> _Material for this task_:
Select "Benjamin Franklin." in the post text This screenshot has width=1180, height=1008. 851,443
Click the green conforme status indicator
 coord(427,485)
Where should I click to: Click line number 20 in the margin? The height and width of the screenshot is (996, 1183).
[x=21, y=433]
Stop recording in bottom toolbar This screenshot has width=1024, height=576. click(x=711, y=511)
--
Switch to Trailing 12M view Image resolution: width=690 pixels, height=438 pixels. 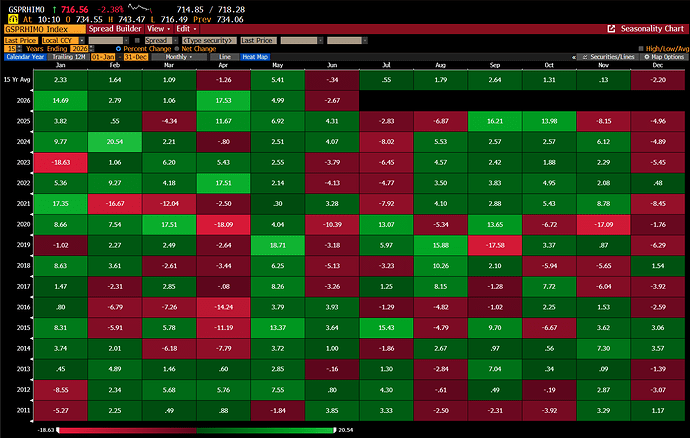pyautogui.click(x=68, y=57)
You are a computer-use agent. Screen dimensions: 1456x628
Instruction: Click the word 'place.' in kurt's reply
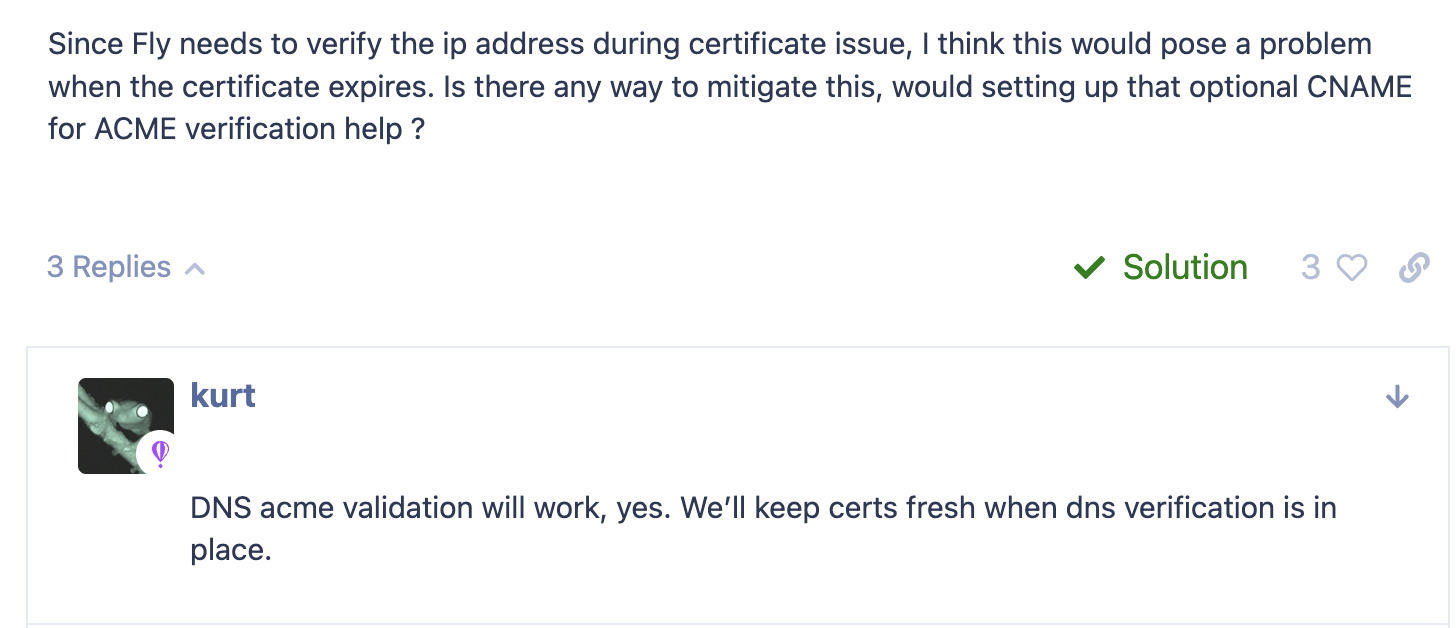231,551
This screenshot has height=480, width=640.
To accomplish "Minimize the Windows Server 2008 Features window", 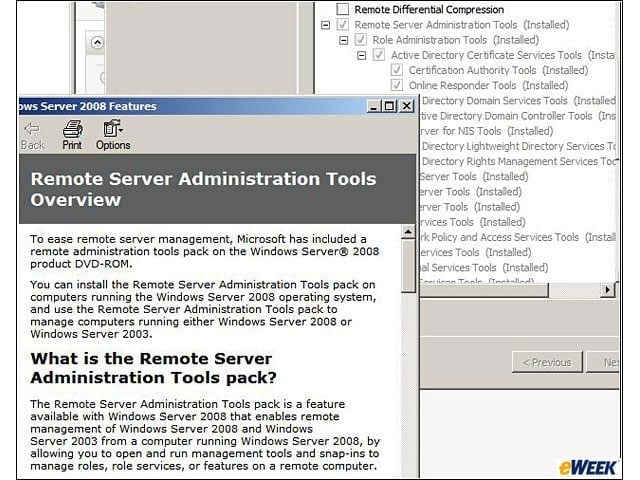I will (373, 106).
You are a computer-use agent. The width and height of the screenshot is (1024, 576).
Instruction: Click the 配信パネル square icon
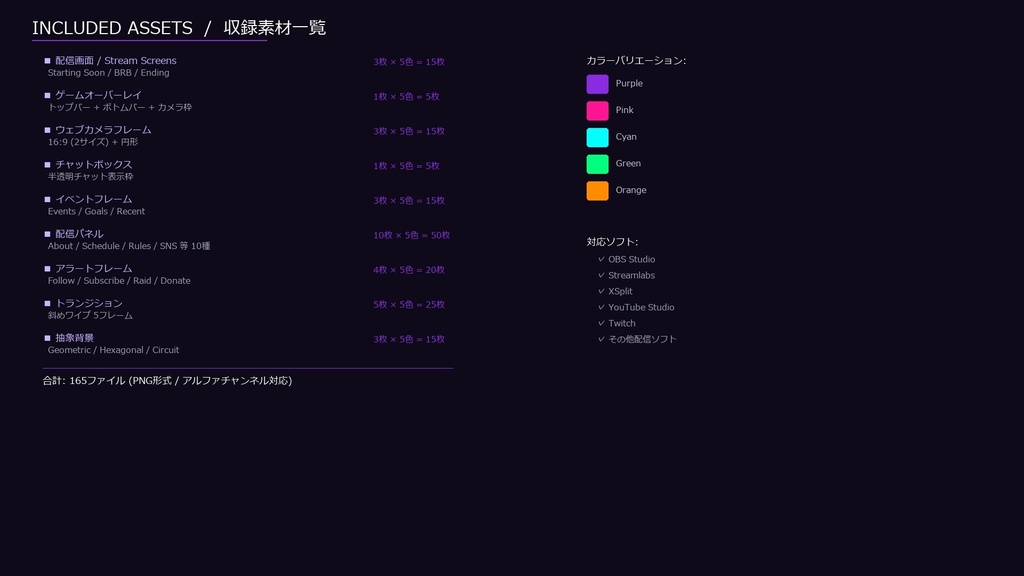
--
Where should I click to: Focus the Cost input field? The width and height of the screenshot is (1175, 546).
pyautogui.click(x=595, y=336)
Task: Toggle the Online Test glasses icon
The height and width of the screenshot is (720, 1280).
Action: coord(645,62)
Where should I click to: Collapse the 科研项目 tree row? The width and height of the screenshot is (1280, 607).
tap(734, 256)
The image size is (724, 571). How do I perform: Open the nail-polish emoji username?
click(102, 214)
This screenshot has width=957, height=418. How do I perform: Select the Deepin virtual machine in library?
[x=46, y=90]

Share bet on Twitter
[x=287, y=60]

> _Work order_:
Start with the line above that contains "width=1180, height=1008. 851,443" and stop after the line that contains "Stop recording in". Output those lines exactly, and only those.

> _Task answer_:
Select "Benjamin Franklin." in the post text This screenshot has width=1180, height=1008. 851,443
Click the green conforme status indicator
 coord(427,485)
Where should I click to: Click line number 20 in the margin? The height and width of the screenshot is (996, 1183).
[x=21, y=433]
Stop recording in bottom toolbar This screenshot has width=1024, height=576. click(x=711, y=511)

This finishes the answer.